A squeal like a steaming tea kettle pierced cold, autumn air. The squeal was followed by rapid stomps on layers of raspberry and cheddar colored leaves. Paul and David raced down the hill below their house. The butts of their rifles were pressed against their shoulders. Paul and David's cheeks lay against ice cold barrels attached to their rifles' stocks. The barrels of Paul and David's rifles battered the apples of their cheeks.

"The *noise* that thing makes!!" Paul shrieked.

"I know!" David shouted back. "I *told* you!!" Paul lined up a pair of shoulders between the sights of his AR-15. The shoulders were the same color as the sky-- pitch black. Dots of stars appearing beside the shoulders were the only indication the shoulders were there. Paul squeezed panicked breaths between rows of clenched teeth.

"I got a shot, David!" he shouted.

"Take it!" David screamed back. Paul squeezed the trigger of his AR-15. The butt of Paul's rifle crashed into a valley between his shoulder and his collar bone. It felt like someone smacked his ribs with a hammer. Paul's rifle bounced off his chest. The rifle's trigger collided with Paul's index finger. And, the rifle continued to fire. After six rounds were ejected from the end of Paul's rifle, he stopped squeezing. The charcoal colored shoulders continued racing away from him. Paul glanced at his brother. He shook his head.

"It's so dark out here!!"

A pair of chartreuse colored lights spun above the shoulders. They appeared from a space six inches higher than the right shoulder. They focused on David and Paul. Another tea kettle squeal erupted from a space below the lights.

"AAAAAAAAHH!!" David screamed. He squeezed the trigger of his rifle. Strips of flesh tore off the creature's shin bone. They erupted from a crater of meat the size of a baseball. They swirled away from the organism's leg and collided with blood gushing from the wound. The creature uttered a short shriek-- like a bottle rocket. David and Paul watched its leg. The creature's calf crumpled like an accordian and collapsed. The creature's body weight drove the creature's knee into a pile of crispy leaves. David and Paul heard the creature's leg bones crack.

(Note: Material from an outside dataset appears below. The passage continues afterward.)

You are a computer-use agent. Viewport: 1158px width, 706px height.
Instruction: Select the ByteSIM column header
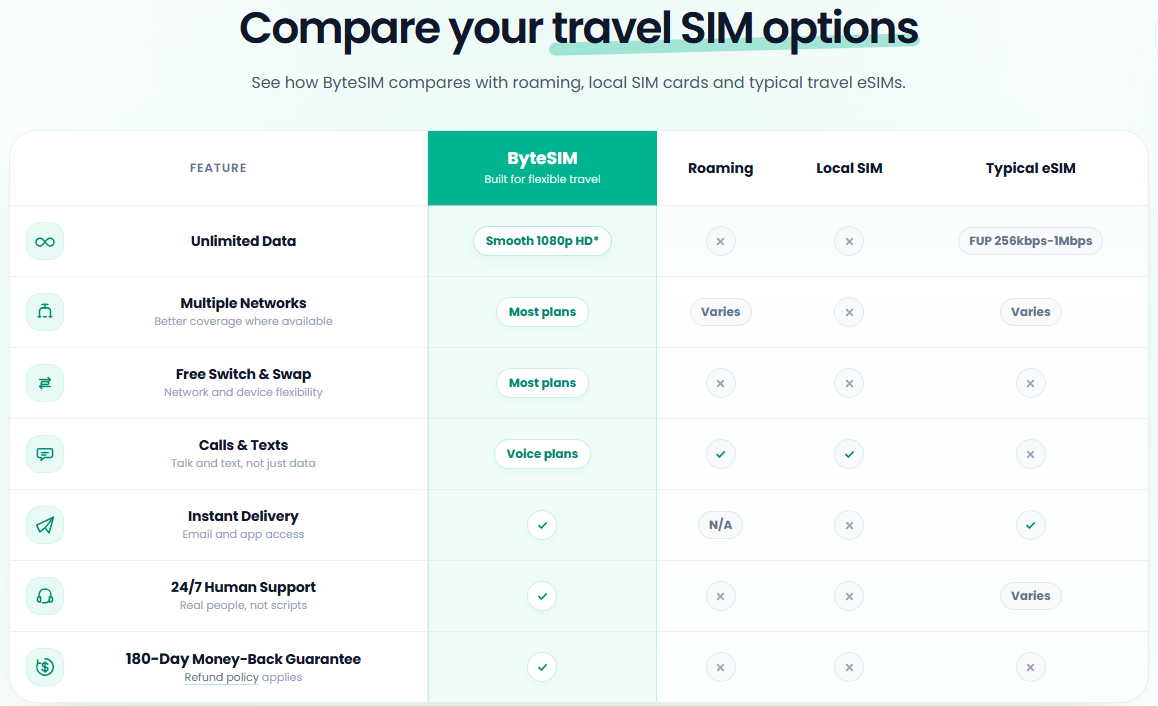542,168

"Got 'im!" Paul shouted. The creature tumbled down the hill. Flailing arms, long bony fingers, one and a half legs, and ear splitting squeals rolled down acres of crunchy tree excrement. Plumes of rose, sweet potato, and canary colored leaves erupted from long, dried grass. They battered David and Paul's faces. Particles of dried leaves stuck to Paul's eyeballs. Grains of crunchy cellulose swirled up David's nostrils and stuck to the back of his throat.

"Puh!" David exhaled. He and his brother dropped on their backs and skidded to a stop. Paul raked dried leaf pulp away from his eyes. David turned his head and coughed. He hacked up a wad of dried leaf particles and snot and spit it out.

"...david...!" Paul whispered. David hacked. He snorted. He turned and spit more garbage on the ground.

"Thppp!!" David spat. He looked up. The creature collided with a wall of bronze, smoke, and tar colored rocks. They were part of a wall surrounding the cemetery at the bottom of the hill. Clouds of leaves piled on top of the creature. Paul and David listened to the creature wail. It was the most hideous thing they'd ever heard. It was like listening to squalling tires or rusty nails digging into glass. Then, the shrieking stopped.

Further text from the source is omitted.